When one of the pause states is reached:
- The current graph state is persisted
- The system waits for user input
This is what allows follow-ups to build on previous reasoning instead of restarting the search from scratch every time.
The inner loop
enough?
Inside a single run, Deep Search may revise and retry multiple times before it pauses.
A typical internal flow looks like this:
- Execute the current plan in the Search Node
- If candidates exist, send them to the Validation Node
- If the result set is empty or the Validation Node rejects the candidates, revise the plan
- Retry execution
The user only sees the final outcome of this internal loop.
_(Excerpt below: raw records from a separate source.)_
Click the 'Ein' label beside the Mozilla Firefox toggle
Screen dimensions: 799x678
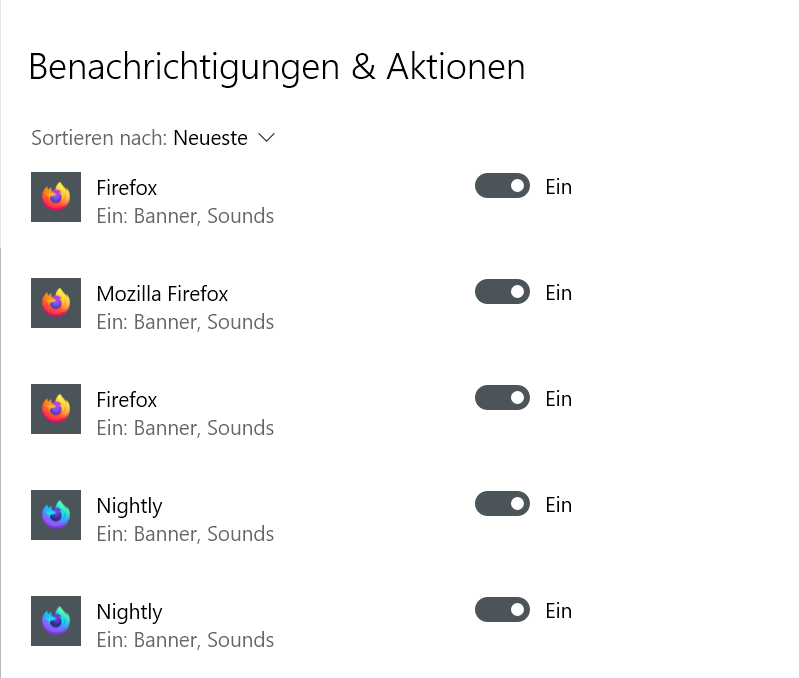(558, 292)
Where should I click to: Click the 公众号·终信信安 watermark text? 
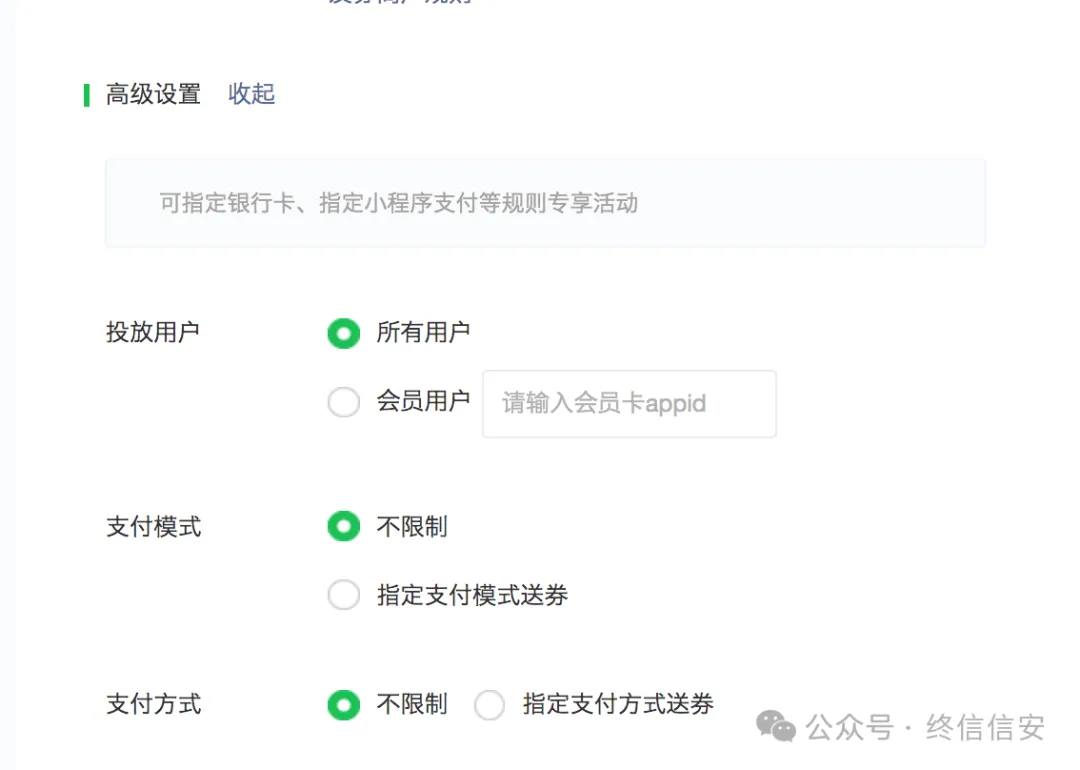coord(928,727)
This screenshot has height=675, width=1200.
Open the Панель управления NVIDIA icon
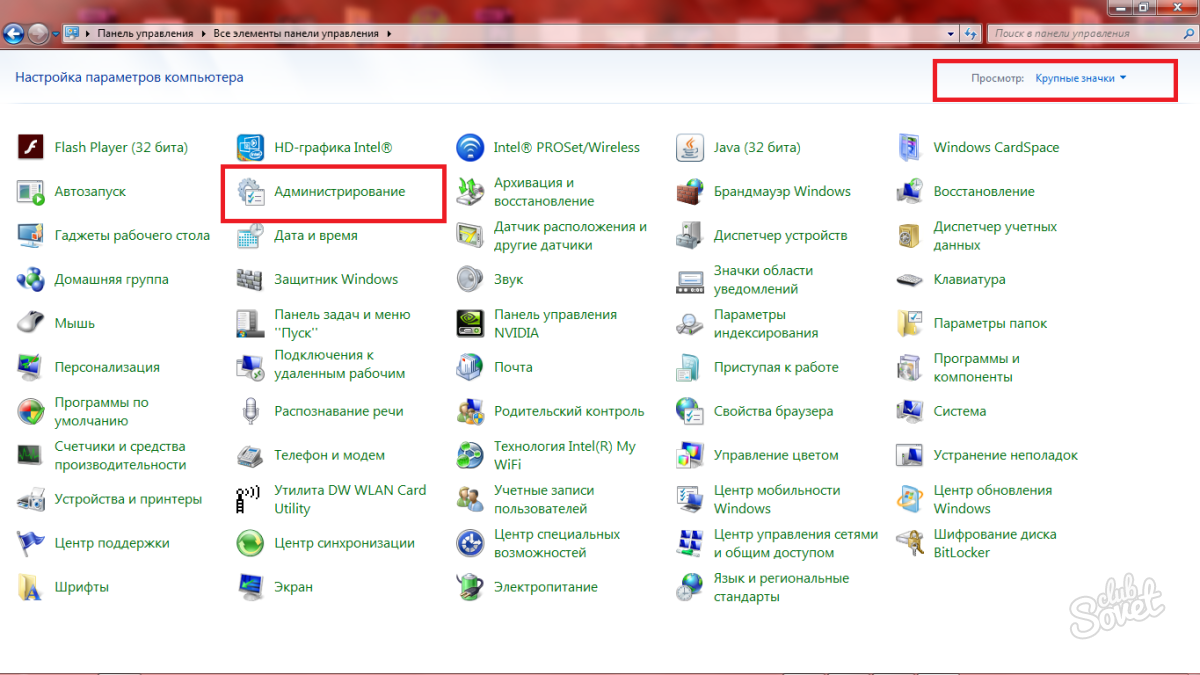470,323
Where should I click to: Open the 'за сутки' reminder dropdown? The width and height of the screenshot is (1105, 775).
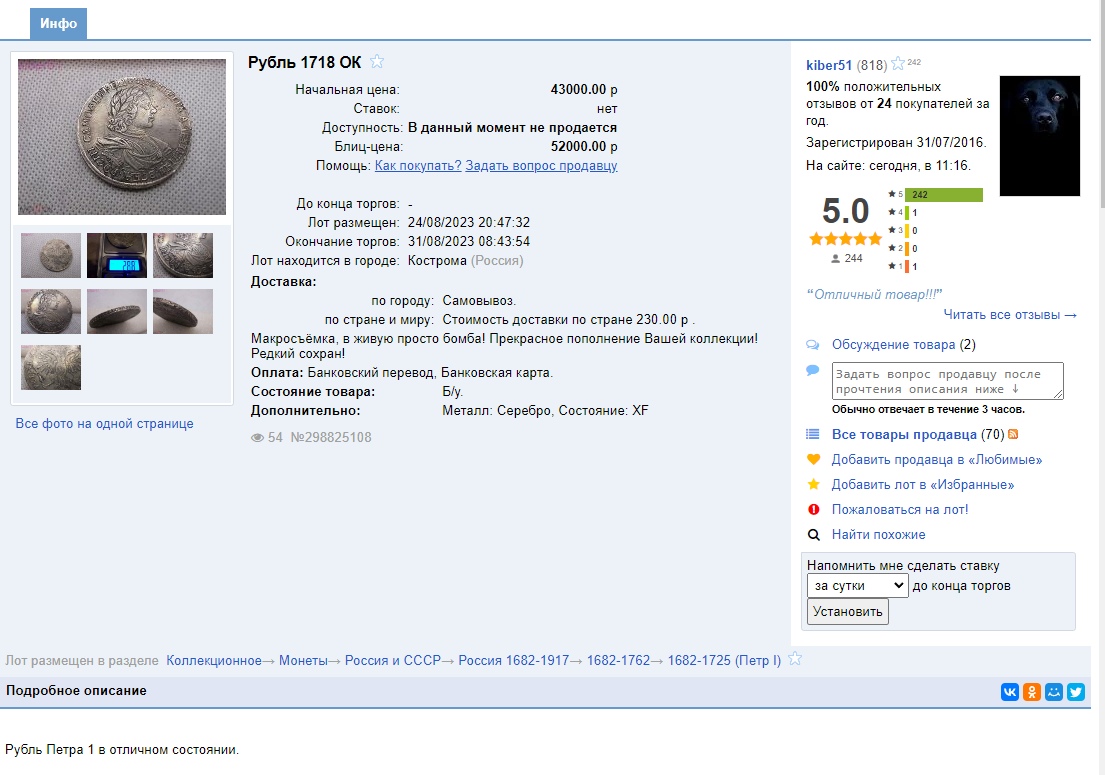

So far, we have looked at the retrieval loop from the top down. To understand how Deep Search executes a query, we first need to look at what it is actually searching over. That starts with indexing each clip into structured signals.
Indexing: How we make clips searchable
Stable Clip Boundaries
subplot summaries + full
arc summary
Deep Search works because it has real structure to work with. That structure is built through the following steps:
Step 1: Turn a video into scenes
We ingest the video and audio into VideoDB, then run scene detection using VideoDB. This gives us consistent clip boundaries for everything that follows.
Step 2: Generate base signals per clip
For each clip, we generate foundational signals:
- Transcript Generation
- Object Detection
These signals serve two purposes:
- They are directly searchable in some cases
- They provide structured inputs for higher-level semantic extraction
Step 3: Extract structured meaning with a VLM
For each clip, the model fuses:
- Temporal video frames
- Transcript
- Detected objects
We keep fields short and evidence-based. Here are the extraction entities we store per clip and what they capture:
| Extraction entity | What it captures |
|---|---|
| Location | Setting and environment. Interior or exterior, style, time of day, weather cues, and scene scale. |
| Action | Dominant actions and interactions. Key verbs, motion, and actor-object interactions. |
| Scene description | Broad visual description. Costumes, colors, ambience, staging, plus on-screen text when present. |
| Character description | Appearance and identity traits. Age cues, clothing, accessories, distinguishing features, and body language. |
| Shot type | Dominant camera framing over the clip, for example wide, close-up, or establishing. |
| Emotion | Primary emotion signal for the clip, with confidence and evidence source. |
| Topic | What is being discussed or sung about, not the exact words. |
| Transcript | The exact spoken words in the clip. |
| Object description | Main objects and their attributes. Condition, color, distinctive markings, and relevance in the scene. |
This separation is intentional. Different signals express different kinds of meaning, and keeping them separate gives us more control at retrieval time.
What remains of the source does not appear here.